Wednesday, November 5, 2008

I am an artist. You probably are too.

In the beginning of Andrea Kreuzhauge's documentary of the project 1000 Journals, instigator Some Guy cites a rather likely unscientific fact that if you were to ask a classroom of kindergarteners who was an artist, all hands would fly into the air. Pose the same question to high schoolers and perhaps one or two would identify.

I might doubt the scientific validity, but the point is nothing if not staggering: where have our artists gone?

Prior to seeing Kreuzhauge's film, if you were to ask me, I would deny being a writer. When I think of the word, I think the New Yorker, I think Hemingway, publishing and working and writing and being read.

But, really, I write almost obsessively. Not much of it creative, profound, legible or fit to be read. But it is true. Sooner or later that counts for something, truth. Truth in action, words in action. If I am what I do, then I am, in fact, part writer.
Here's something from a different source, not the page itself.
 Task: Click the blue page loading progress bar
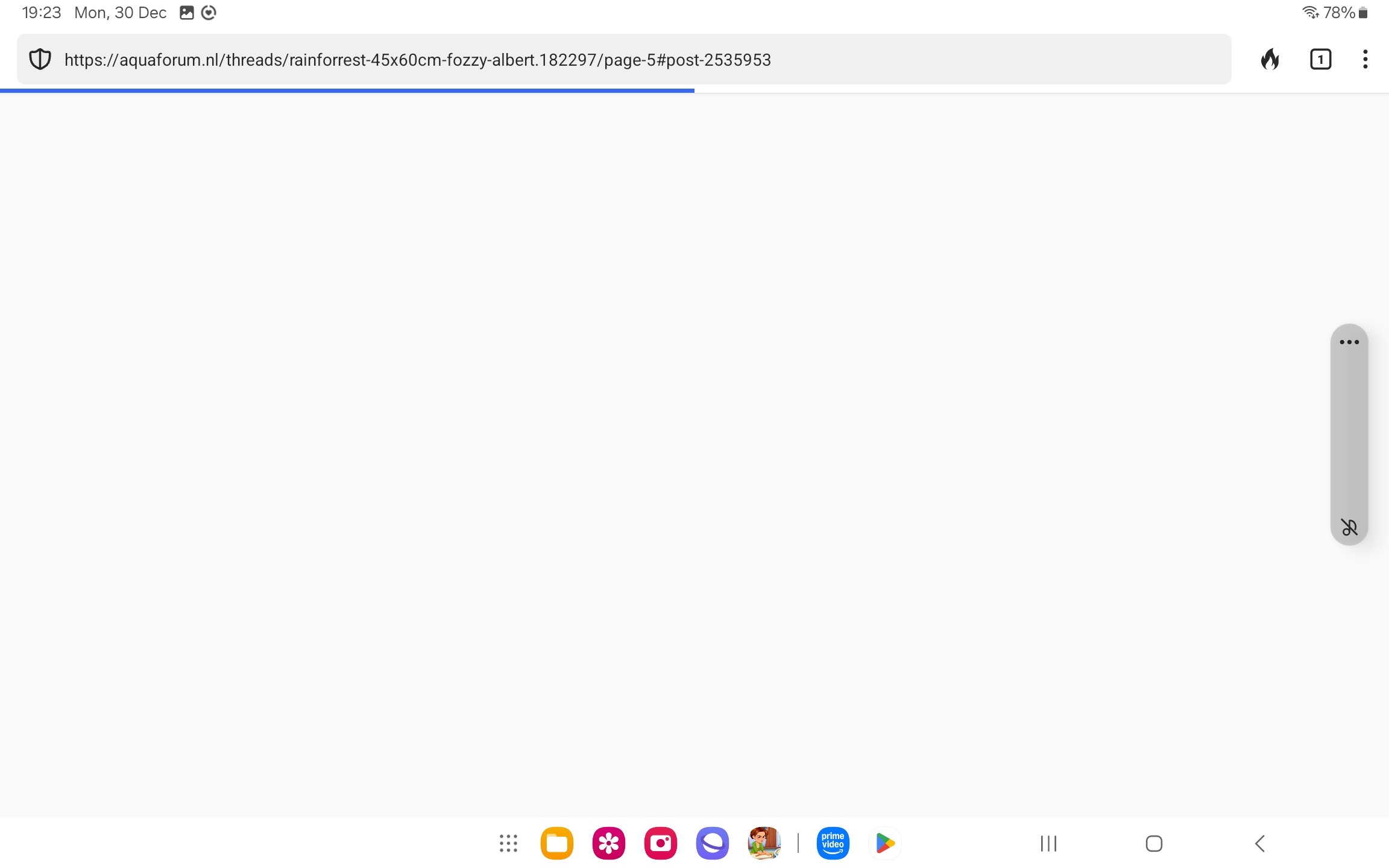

I think a lot about a lot of words. Words I say, I write, I hear, I read. I always thought words were real. I've recently become brightly aware that often times words are just letters, just symbols, and can be very empty strokes and tones, words as words, oaths or actions.

I am going to make my first confession: I think I am a writer, I am an artist. By saying it, I want to back it up by being it. I am no Hemingway, I am no New Yorker, but maybe I can bring back a bit of my kindergarten shameless and be proud of my stories like I was of stick figure drawings of family and friends. I hope you will too. And I hope you will share it with me.